I wasn't quite so taken with the ensuing (unlinked) trio of tales of civilian life: "Moral Fibre", "Interesting Things" and "All the Blood Within Me"; of the three, I found the latter the most affecting, dealing as it does with regret, old age and the lies we tell ourselves (themes Amis would return to in later works). But perhaps most intriguing of all is the final story, "Something Strange", wherein Amis has a stab at writing science fiction. I've blogged about his interest in the genre before – he published a critical volume on SF (New Maps of Hell, 1960), edited a series of SF anthologies (Spectrum, with Robert Conquest), and some of his novels have elements of SF to them (alternate history tale The Alteration, for example). But "Something Strange" is one of the few – possibly only – pieces of "proper" science fiction Amis wrote, and while it pales in comparison to the better stories in My Enemy's Enemy, it's still not bad at all: a little stiff, and with a telegraphed "twist" that anyone familiar with, say, Ray Bradbury will see coming, but otherwise effective and thoughtful.


"Something Strange" had actually been published three times prior to appearing in My Enemy's Enemy: in 1960 in The Spectator; and in 1961 in Pick of Today's Short Stories 12, and here:


The November issue of The Magazine of Fantasy & Science Fiction (Vol. II, No. 12, British edition). Which in fact is where I first read it: I found the copy seen here in, I think, the Lewes Antique Centre last year, and bought it expressly for Amis's tale. To my knowledge it was the only time Amis contributed fiction to the magazine (correct me if I'm wrong, SF fans); his story appeared alongside his friend Brian Aldiss's novelette "Undergrowth", which would become part of the full-length novel Hothouse the following year.

Tuesday, 19 March 2013

Lucky Jim by Kingsley Amis: First Penguin Edition (1961, #1648); a Lewes Book Bargain

Y'know what? That post on the first Penguin edition of Evelyn Waugh's Scoop from the other week has got me hankering after some more hot Penguin action (steady), so rather than showcase random softcovers in amongst the Peter Rabe paperback posts, let's stay with the Penguins for a little while and pluck some vintage examples of the publisher's wares from my collection – such as this:


The first Penguin edition of Kingsley Amis's Lucky Jim, Penguin #1648, published in 1961, with a cover illustration by Nicolas Bentley, who would later illustrate Amis's excellent book on booze On Drink (Jonathan Cape, 1972 – in fact one of three boozy books Amis wrote). Not an especially uncommon Penguin this one; I found this copy in a dump bin outside one of Lewes's secondhand bookshops – probably A & Y Cumming – a few years ago, and you can pick up copies online quite easily. But it's a nice edition in which to own Amis's debut novel, I feel, and certainly a damn sight less expensive than the 1954 Victor Gollancz first edition, i.e. a few quid as opposed to a couple of thousand.
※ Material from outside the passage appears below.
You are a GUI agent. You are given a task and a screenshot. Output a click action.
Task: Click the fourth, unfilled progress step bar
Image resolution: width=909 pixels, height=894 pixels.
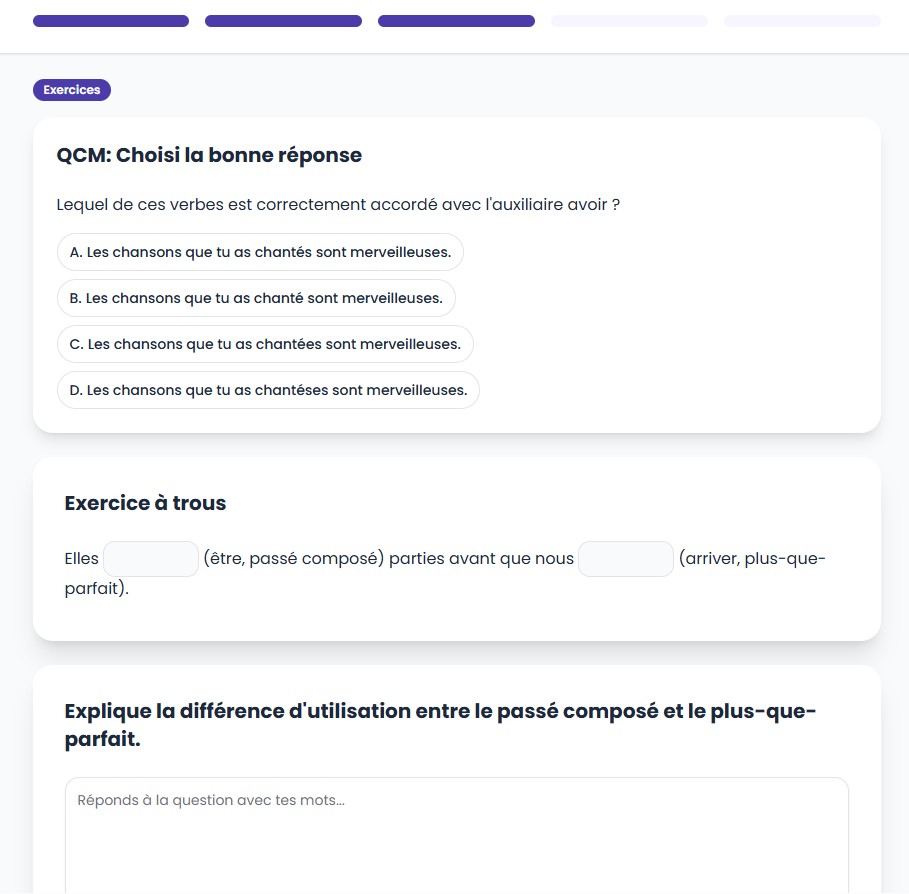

This particular copy of Lucky Jim has popped up on Existential Ennui before, back in 2010, when I used it to illustrate a highly tedious essay on Kingsley Amis, but it's never had its own dedicated post. However, there's little point in my reviewing the thing; as Amis's best-known work, doubtless there are already countless critiques available online – I can't be arsed to look right now, but I'd be astonished if there aren't – so I'll simply restrict myself to saying that while it's not my favourite of the Amis novels I've read (that honour would go to either The Anti-Death League or Ending Up), it's still first rate, and an indispensable part of the Amis canon – and even more so now that Twitter users have adopted the novel's eponymous lead, Jim Dixon's habit of deploying "faces" to denote emotional states (*Sex Life in Ancient Rome face*).


Actually, I've changed my mind: I will direct you to one review of the book, because during the writing of this post I came across an excellent Penguin collector blog, one to which I suspect I'll be referring again before too long: A Penguin a week, in which, unsurprisingly given the blog's title, owner Karyn Reeves reads and reviews a Penguin a week. A splendid and admirable endeavour, I'm sure you'll agree.